PROVISIONS OF THE COMPANIES ACT (SECTION 55)
A company limited by shares if so authorised by its Articles, may issue preference shares which at the option of the company, are liable to be redeemed within a period, normally not exceeding 20 years from the date of their issue. It should be noted that:
(a) no shares can be redeemed except out of profit of the company which would otherwise be available for dividend or out of proceeds of fresh issue of shares made for the purpose of redemption;
(b) no such shares can be redeemed unless they are fully paid;
(c) (i) in case of such class of companies, as may be prescribed and whose financial statement comply with the accounting standards prescribed for such class of companies under Section 133, the premium, if any, payable on redemption shall be provided for out of the profits of the company, before the shares are redeemed:
Provided also that premium, if any, payable on redemption of any preference shares issued on or before the commencement of this Act by any such company shall be provided for out of the profits of the company or out of the company’s securities premium account, before such shares are redeemed.
(ii) in case of other companies (not falling under (i) above), the premium, if any payable on redemption shall be provided for out of the profits of the company or out of the company’s securities premium account, before such shares are redeemed.
(d) where any such shares are proposed to be redeemed out of the profits of the company, there shall, out of profits which would otherwise have been available for dividends, be transferred to a reserve account to be called Capital Redemption Reserve Account, a sum equal to the nominal amount of the shares redeemed; and the provisions of the Act relating to the reduction of the share capital of a company shall, except as provided in the Section, apply as if the Capital Redemption Reserve (CRR) Account were the paid-up share capital of the company.

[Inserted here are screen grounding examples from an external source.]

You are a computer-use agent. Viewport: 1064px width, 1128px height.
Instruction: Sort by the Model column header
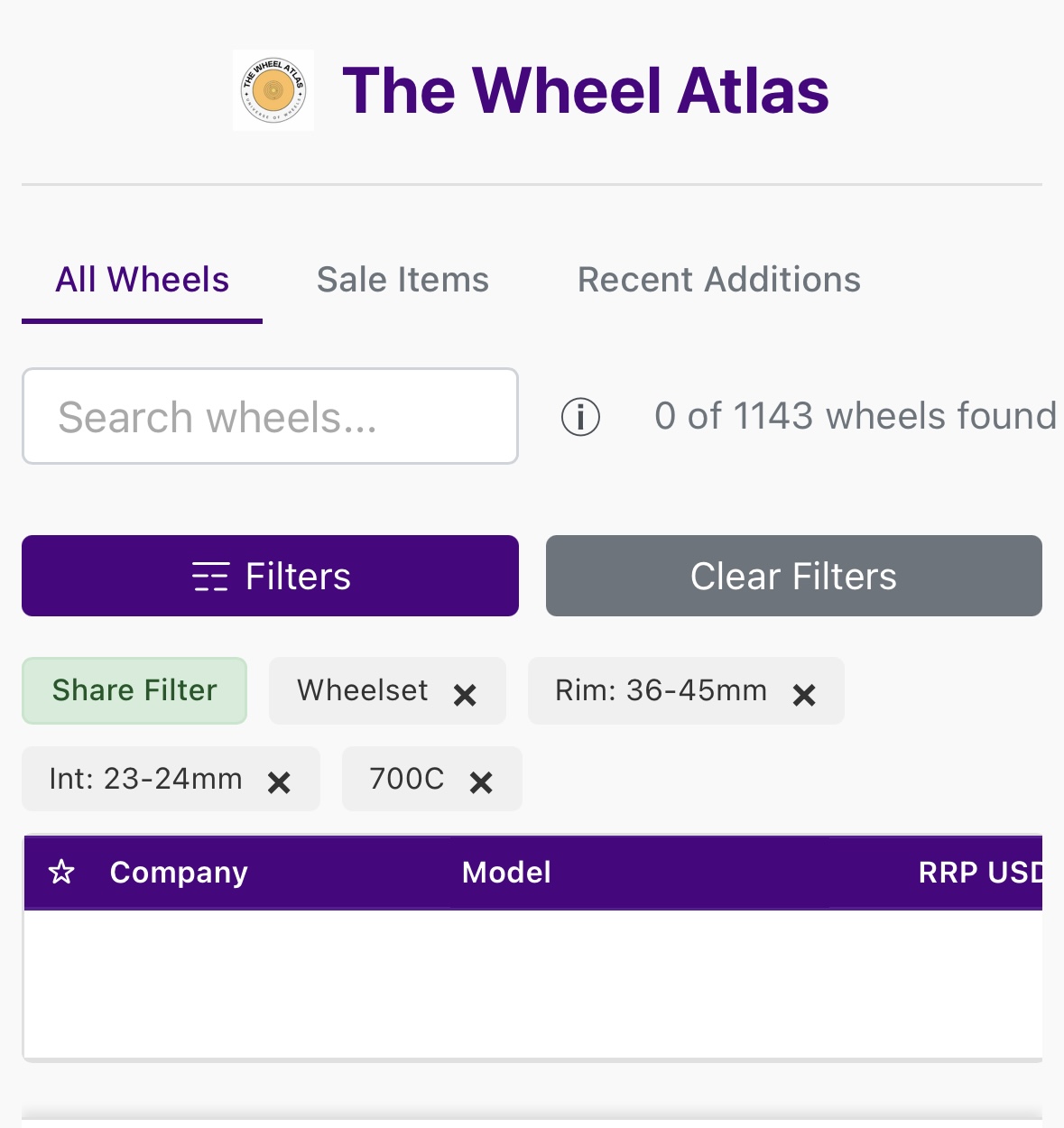506,872
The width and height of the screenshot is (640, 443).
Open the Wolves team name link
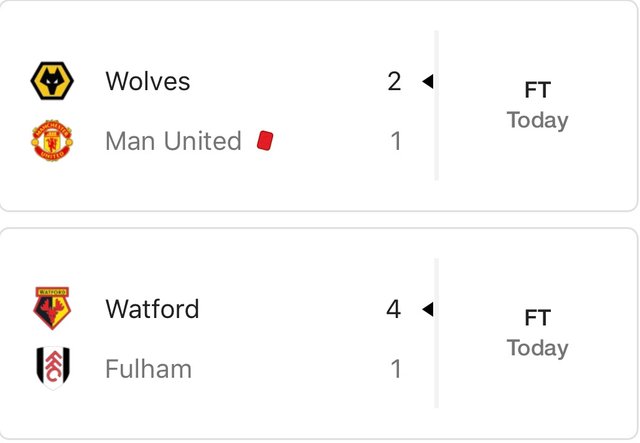pos(148,81)
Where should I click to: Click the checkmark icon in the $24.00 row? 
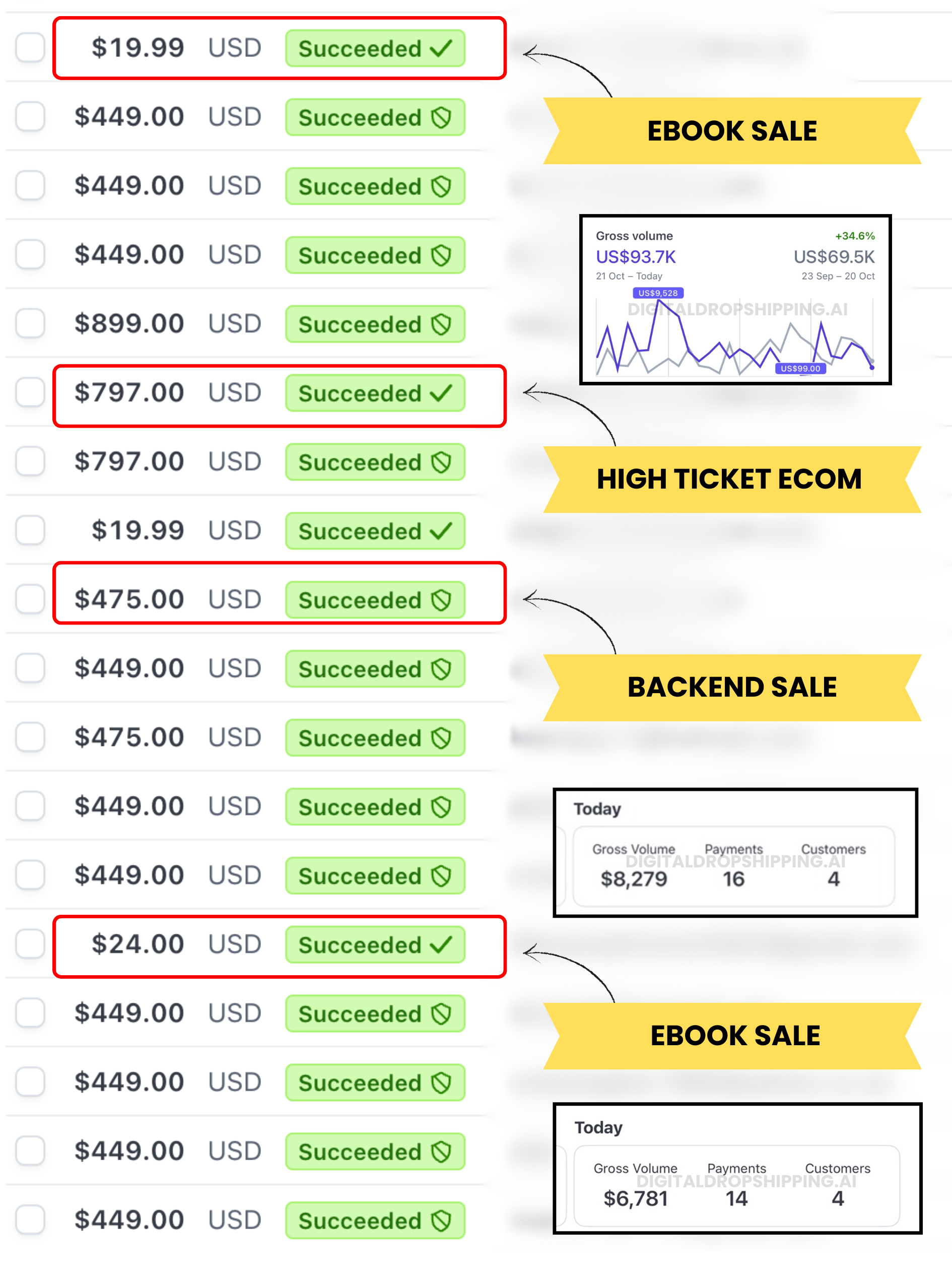tap(441, 944)
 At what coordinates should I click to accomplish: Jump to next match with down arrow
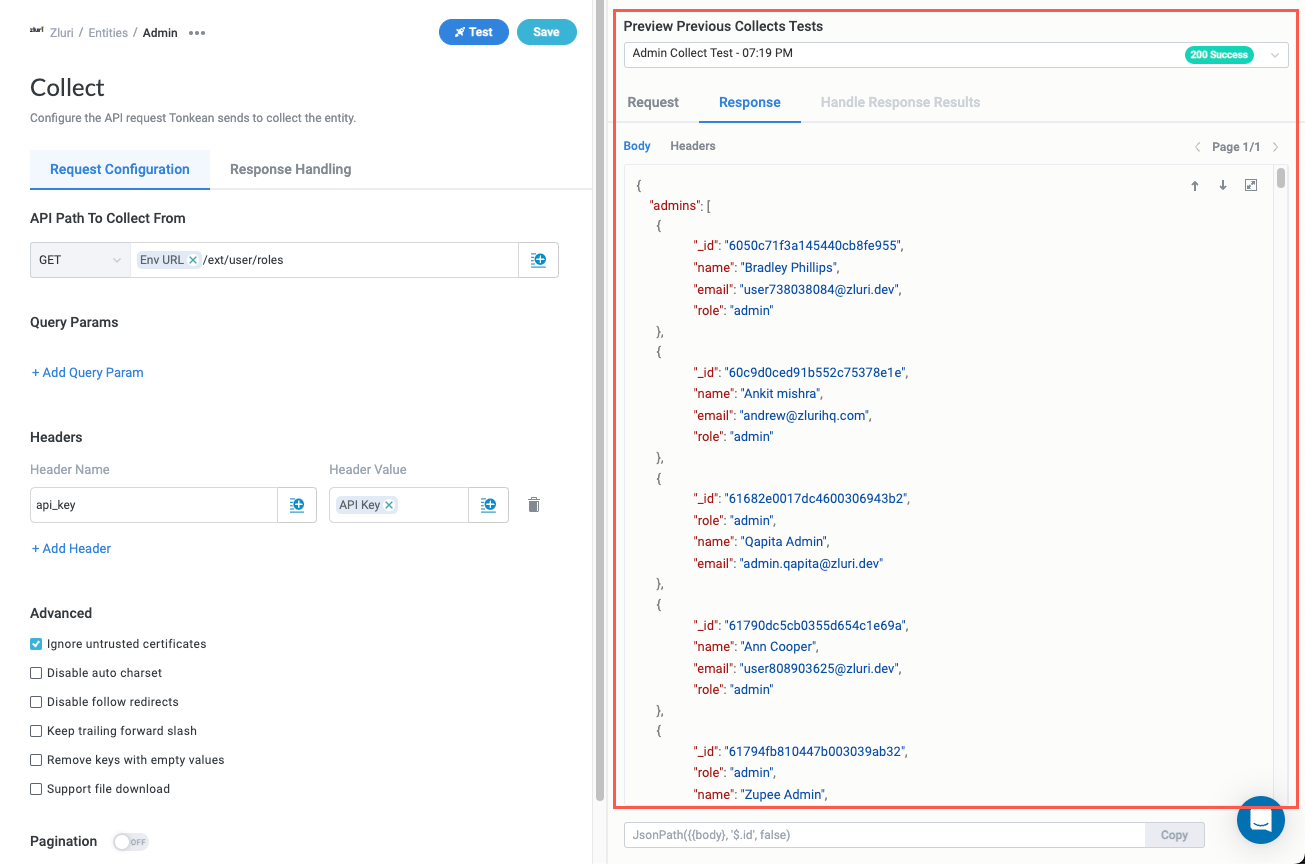[1222, 186]

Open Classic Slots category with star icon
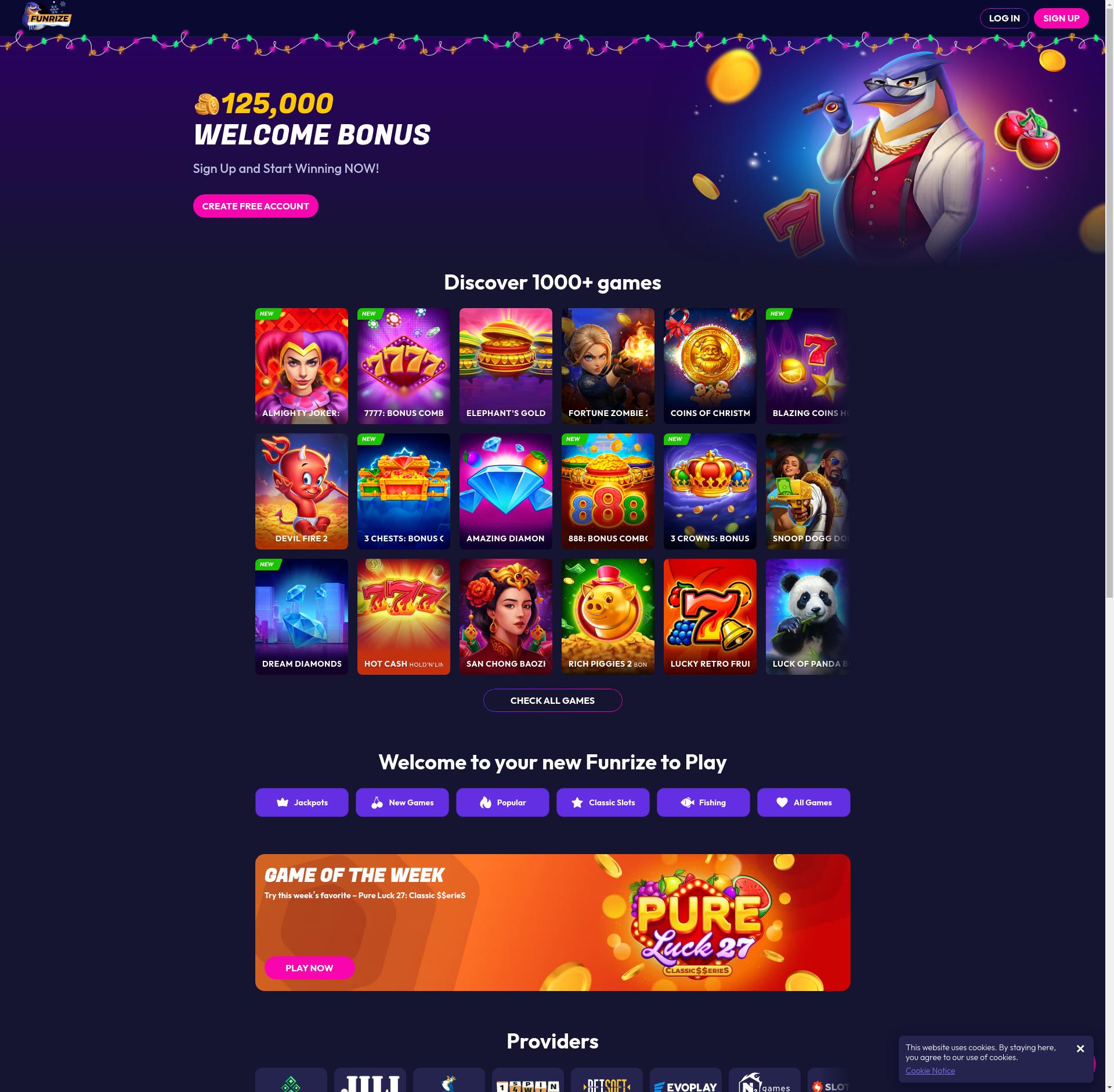pos(603,802)
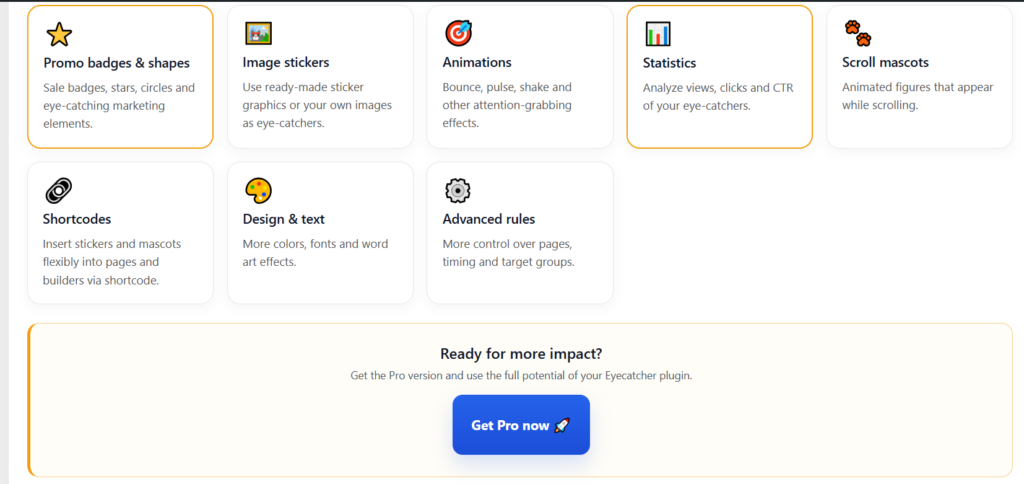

The utilisation of CRR Account is further restricted to issuance of fully paid-up bonus shares only.
From the legal provision outlined above, it is apparent that on the redemption of redeemable preference shares out of accumulated profits it will be necessary to transfer to the Capital Redemption Reserve Account an amount equal to the amount repaid on the redemption of preference shares on account of face value less proceeds of a fresh issue of capital made for the purpose of redemption. The object is that with the repayment of redeemable preference shares, the security for creditors/ bankers, etc. should not be reduced. At times, a part of the preference share capital may be redeemed out of accumulated profits and the balance out of a fresh issue.